> _PASSAGE GIVEN_:
>>>>

From: Bandan Das <bsd@redhat.com>
To: Jim Mattson <jmattson@google.com>
Cc: kvm@vger.kernel.org, David Matlack <dmatlack@google.com>,
Peter Feiner <pfeiner@google.com>,
Paolo Bonzini <pbonzini@redhat.com>
Subject: Re: [PATCH] kvm: nVMX: Track active shadow VMCSs
Date: Mon, 18 Jul 2016 19:36:13 -0400 [thread overview]
Message-ID: <jpgwpki5xjm.fsf@linux.bootlegged.copy> (raw)
In-Reply-To: <CALMp9eQ=ketQQrLiG8OLcZNS7anzWCtf7hAjQTKaWozszGTgBw@mail.gmail.com> (Jim Mattson's message of "Mon, 18 Jul 2016 14:30:43 -0700")
Jim Mattson <jmattson@google.com> writes:
> My replies are inline.
>
> On Fri, Jul 15, 2016 at 5:50 PM, Bandan Das <bsd@redhat.com> wrote:
>>
>> Hi Jim,
>>
>> Some comments below.
>>
>> Jim Mattson <jmattson@google.com> writes:
>>
>>> If a shadow VMCS is referenced by the VMCS link pointer in the
>>> current VMCS, then VM-entry makes the shadow VMCS active on the
>>> current processor. No VMCS should ever be active on more than one
>>> processor. If a VMCS is to be migrated from one processor to
>>> another, software should execute a VMCLEAR for the VMCS on the
>>> first processor before the VMCS is made active on the second
>>> processor.

<<<<

> _PROVIDED RECORDS_:
>>>>

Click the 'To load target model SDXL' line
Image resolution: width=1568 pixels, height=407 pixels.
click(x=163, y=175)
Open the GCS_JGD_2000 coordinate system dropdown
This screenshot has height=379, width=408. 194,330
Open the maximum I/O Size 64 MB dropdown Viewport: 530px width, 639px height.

<<<<
>>>>

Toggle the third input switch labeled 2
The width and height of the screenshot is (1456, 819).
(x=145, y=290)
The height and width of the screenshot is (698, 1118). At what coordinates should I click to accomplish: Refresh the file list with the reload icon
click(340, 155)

<<<<

> _GIVEN INSTRUCTION 1_: According to the email, what should software execute on the first processor before a VMCS is made active on a second processor?
> _GIVEN INSTRUCTION 2_: Repeat the part of the email from "From: Bandan Das" to "replies are inline.".
The items come from a different source than the email.

> _FINAL ANSWER 1_: A VMCLEAR for the VMCS.

> _FINAL ANSWER 2_:
From: Bandan Das <bsd@redhat.com>
To: Jim Mattson <jmattson@google.com>
Cc: kvm@vger.kernel.org, David Matlack <dmatlack@google.com>,
Peter Feiner <pfeiner@google.com>,
Paolo Bonzini <pbonzini@redhat.com>
Subject: Re: [PATCH] kvm: nVMX: Track active shadow VMCSs
Date: Mon, 18 Jul 2016 19:36:13 -0400 [thread overview]
Message-ID: <jpgwpki5xjm.fsf@linux.bootlegged.copy> (raw)
In-Reply-To: <CALMp9eQ=ketQQrLiG8OLcZNS7anzWCtf7hAjQTKaWozszGTgBw@mail.gmail.com> (Jim Mattson's message of "Mon, 18 Jul 2016 14:30:43 -0700")
Jim Mattson <jmattson@google.com> writes:
> My replies are inline.